Endre Bálint (1914–1986, in Budapest) was a Hungarian painter and graphic designer. He was one of the most significant figures of modern, avant-garde Hungarian art.

== Early life ==
Bálint was born in 1914 into an intellectual Jewish family. His father, Aladár Bálint, was a well-known art critic in the West, and his uncle was the writer and editor Ernő Osvát. His sister, Klára Bálint, married writer and literary historian Antal Szerb in 1938.

When he was 16-years old, he was admitted to the graphic arts department of the Hungarian Royal School of Applied Arts, majoring in advertising graphics. However, it soon became clear that he was also strongly attracted to painting. At 20, Bálint traveled to Paris for three months and was introduced to modern painting styles.

Upon his return home, Bálint met Lajos Vajda at the private school of János Vaszary, with whom he soon formed a personal and artistic friendship. In 1936, he studied at Vilmos Aba-Novák's private school.
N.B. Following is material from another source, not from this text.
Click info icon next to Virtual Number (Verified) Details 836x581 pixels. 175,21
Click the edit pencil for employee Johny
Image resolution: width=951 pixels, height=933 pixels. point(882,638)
In 1938, his first collection exhibition was organized in the Tamás Gallery. From then on, Bálint began garnering attention from art critics dealing with the development of modern Hungarian art, especially the art historian and critic Ernő Kállai.

== Career & Later life ==
In 1945, he was one of the founding members of the group of artists called the European School. Bálint began spending more time in Paris in 1937, here, he met André Breton and participated in the International Surrealist World Exhibition. Until 1956, Bálint was not allowed to hold an exhibition in this country, he was placed in the forbidden category.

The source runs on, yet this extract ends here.